Sine Addition Formula

The formula for the sine of a sum is $$ \sin( \alpha + \beta ) = \sin \alpha \cos \beta + \sin \beta \cos \alpha $$

It’s incorrect to write

$$ \sin( \alpha + \beta ) = \sin \alpha + \sin \beta $$

A practical example

Let's take two angles: a = 30° and b = 60°

$$ \sin a = \sin 30° = \frac{1}{2} $$

$$ \sin b = \sin 60° = \frac{\sqrt{3}}{2} $$

The sine of a + b is not simply the sum of the sines of the two angles

$$ \sin (a+b) \ne \sin(a) + \sin(b) $$

$$ \sin (30°+60°) \ne \sin(30°) + \sin(60°) = \frac{1}{2} + \frac{\sqrt{3}}{2} = \frac{1 + \sqrt{3}}{2} $$

Note: The sine of 30° + 60° is actually the sine of 90°, which we know equals 1. So it’s a serious mistake to calculate the sine of the sum of two angles, sin(a+b), as simply the sum of their individual sines, sin(a) + sin(b).
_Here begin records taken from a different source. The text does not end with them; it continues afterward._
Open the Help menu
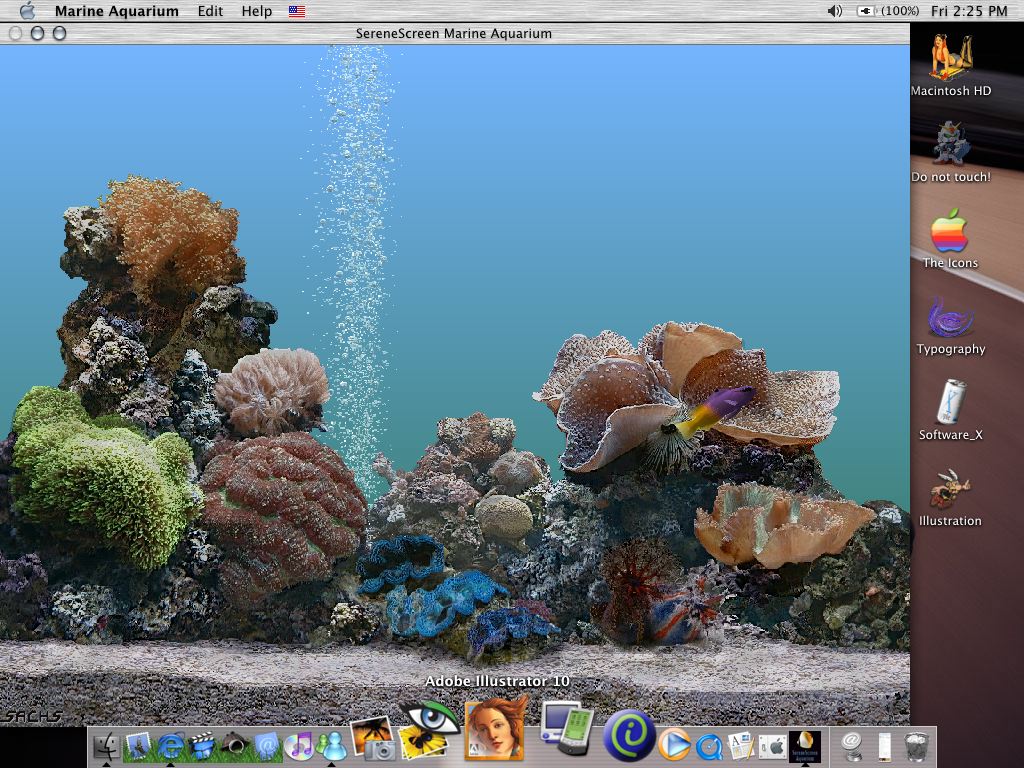The height and width of the screenshot is (768, 1024). click(x=257, y=11)
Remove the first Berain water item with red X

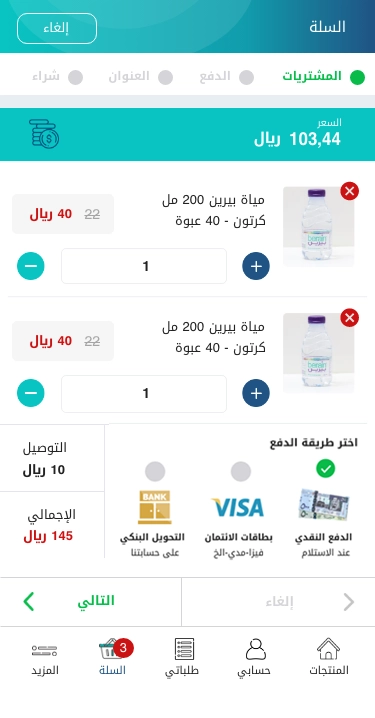pos(349,191)
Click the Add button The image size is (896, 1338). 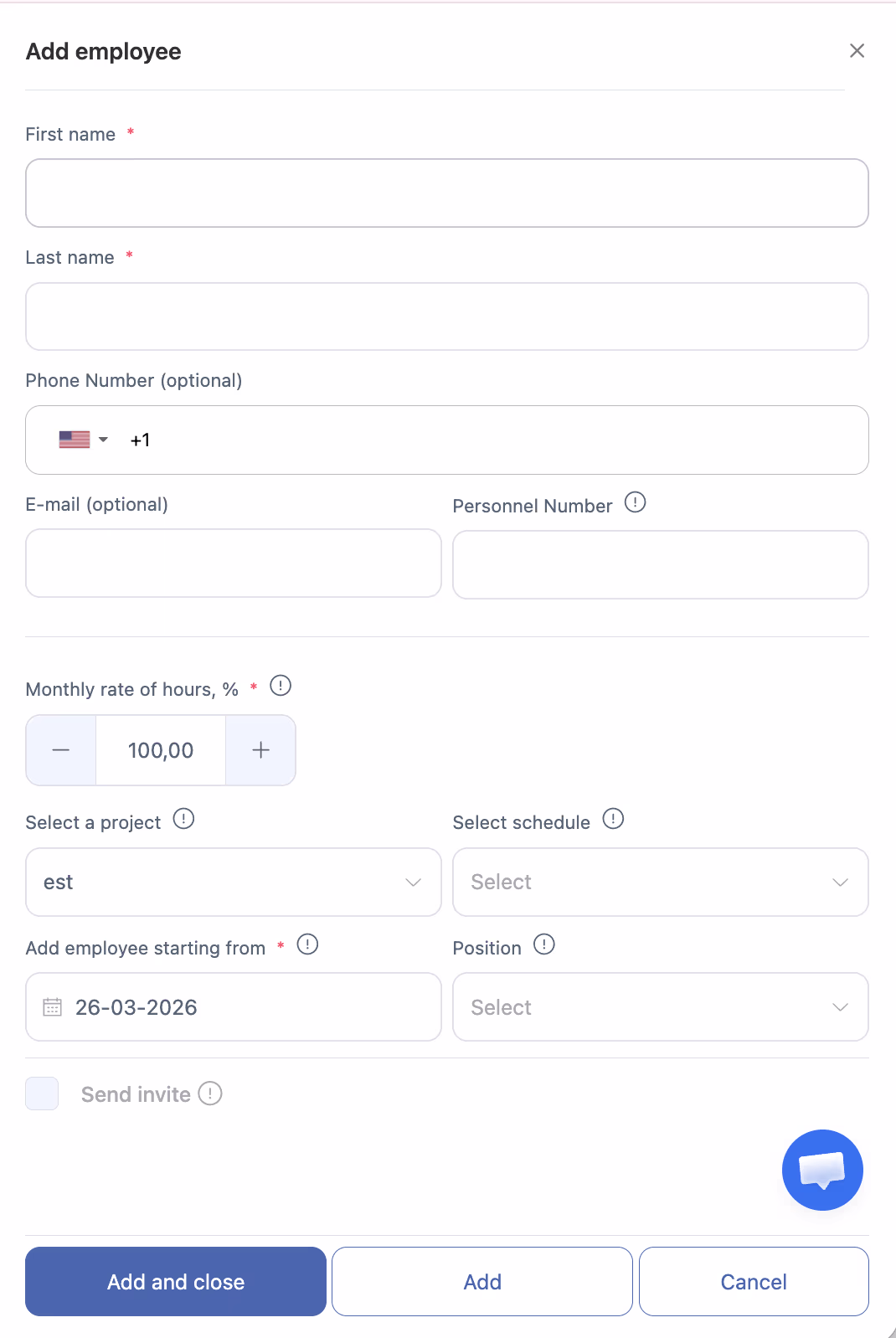click(482, 1281)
Now let’s compute the sine of a + b using the sine addition formula

$$ \sin (a+b) = \sin a \cos b + \sin b \cos a $$

Substitute a = 30° and b = 60°

$$ \sin (30°+60°) = \sin 30° \cos 60° + \sin 60° \cos 30° $$

We already know that sin(30°) = 1/2 and sin(60°) = √3/2

$$ \sin (30°+60°) = \frac{1}{2} \cos 60° + \frac{\sqrt{3}}{2} \cos 30° $$

The cosine values are cos(30°) = √3/2 and cos(60°) = 1/2

$$ \sin (30°+60°) = \frac{1}{2} \cdot \frac{1}{2} + \frac{\sqrt{3}}{2} \cdot \frac{\sqrt{3}}{2} $$

$$ \sin (30°+60°) = \frac{1}{4} + \frac{3}{4} $$

$$ \sin (30°+60°) = \frac{4}{4} $$

$$ \sin (30°+60°) = 1 $$

So, the sine of 30° + 60° is equal to 1.

The result is correct.

The proof

Let's prove the sine of the sum of two angles a and b:

$$ \sin(a+b) $$

We start by considering x = a + b

$$ \sin x $$

We can express the sine of x in an equivalent form using the associated angle π/2 - x

$$ \sin x = \cos \left( \frac{\pi}{2} - x \right) $$

Since x = a + b

$$ \sin (a+b) = \cos \left( \frac{\pi}{2} - (a+b) \right) $$

$$ \sin (a+b) = \cos \left( \frac{\pi}{2} - a - b \right) $$

Now let’s rearrange the cosine’s argument:

$$ \sin (a+b) = \cos \left[ \left( \frac{\pi}{2} - a \right) - b \right] $$

Next, apply the cosine subtraction formula to (π/2 - a) and b

$$ \sin (a+b) = \cos \left( \frac{\pi}{2} - a \right) \cos b + \sin b \sin \left( \frac{\pi}{2} - a \right) $$

Since cos(π/2 - a) = sin(a) (as they are associated angles)

$$ \sin (a+b) = \sin a \cos b + \sin b \sin \left( \frac{\pi}{2} - a \right) $$

And since sin(π/2 - a) = cos(a) (again, due to associated angles)

$$ \sin (a+b) = \sin a \cos b + \sin b \cos a $$

And that’s the sine addition formula we wanted to prove.

The proof is complete.